Nog steeds meer mannen dan vrouwen kiezen voor een STEM-opleiding (Science – Technologie – Engineering – Mathematics). Mannelijke STEM’ers stromen ook vlotter door naar de arbeidsmarkt dan de mannelijke niet-STEM’ers. Bij vrouwen zien we het omgekeerde: niet-STEM’ers presteren gemiddeld beter dan STEM’ers. Alleen op masterniveau scoren vrouwelijke STEM’ers even goed als niet-STEM’ers.
Een 7de jaar BSO3 of TSO3 loont meer dan de moeite, vooral binnen STEM-opleidingen. De keuze voor STEM én een specialisatie- of se-n-se-jaar verhoogt sterk de kansen op de arbeidsmarkt.

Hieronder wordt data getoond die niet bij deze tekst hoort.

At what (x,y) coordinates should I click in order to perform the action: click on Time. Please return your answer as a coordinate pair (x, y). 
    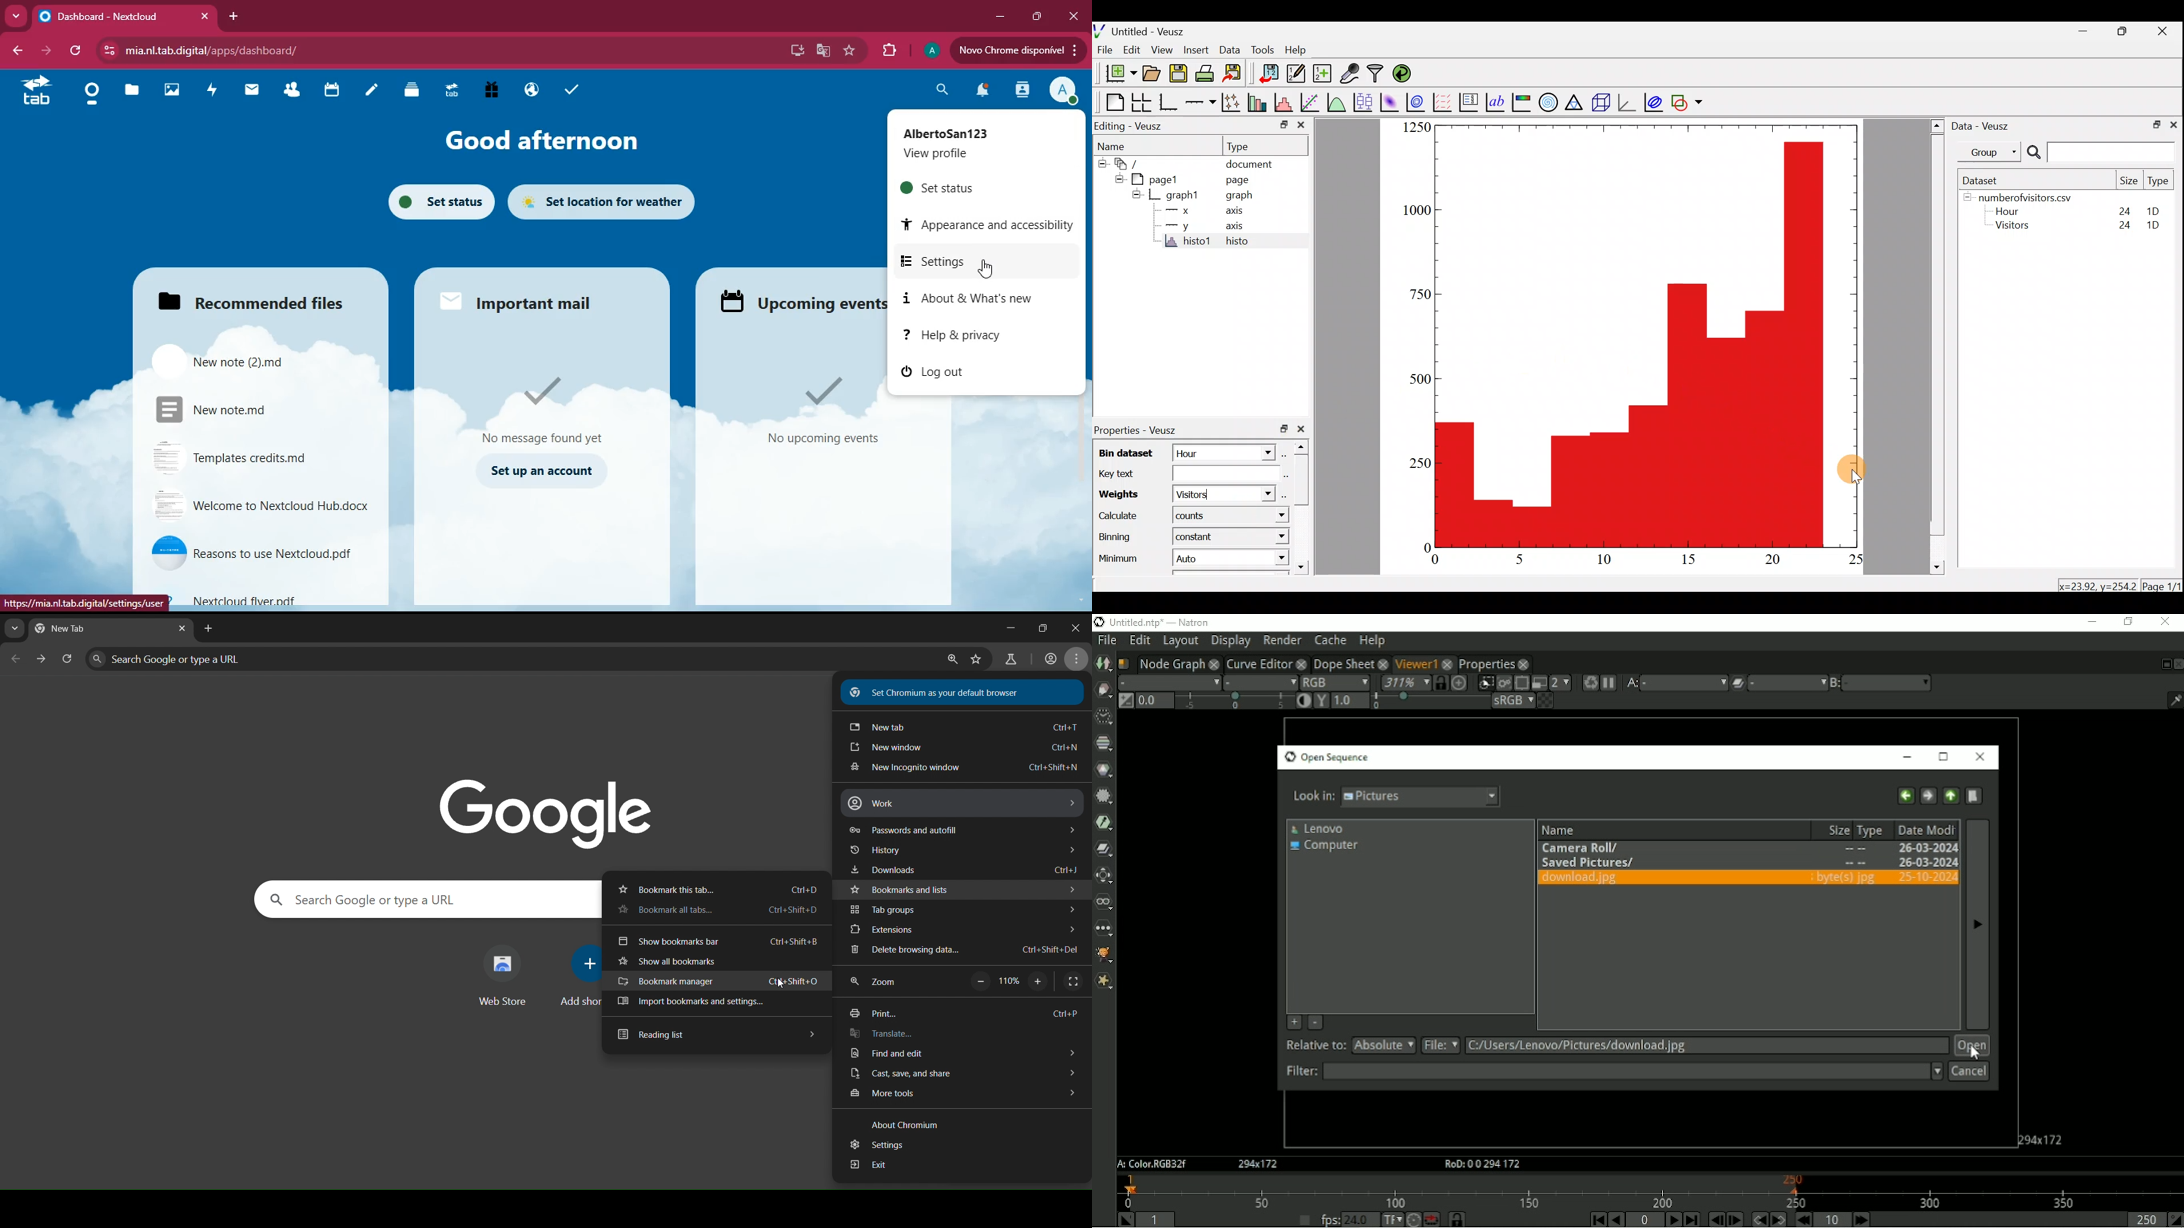
    Looking at the image, I should click on (1102, 716).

Het aandeel mannelijke schoolverlaters uit STEM-richtingen in TSO3 daalt verder. Ten opzichte van 2011 zien we in de studiegebieden ‘Auto’, ‘Bouw’ en ‘Mechanica-Elektriciteit’ een daling van resp. 28%, 35% en 28%. Met de grote vraag naar technische profielen en geschoolde arbeiders is dit geen goede zaak.
Professionele bachelors en masters maken nog steeds een uitstekende aansluiting met de arbeidsmarkt. Ook nu zien we echter dat niet alle opleidingen even goed matchen met de vraag op de arbeidsmarkt.
Meer vrouwen dan mannen verlaten de school met een hoger diploma. Van de vrouwelijke schoolverlaters haalt 55% een PBA- of MAS-diploma, tegenover 39% va de mannelijke schoolverlaters.
Het aandeel hooggeschoolden blijft verder toenemen. Voor het eerst wordt de kaap van 50% overschreden. Jammer genoeg gaat dit ten koste van de middengeschoolden.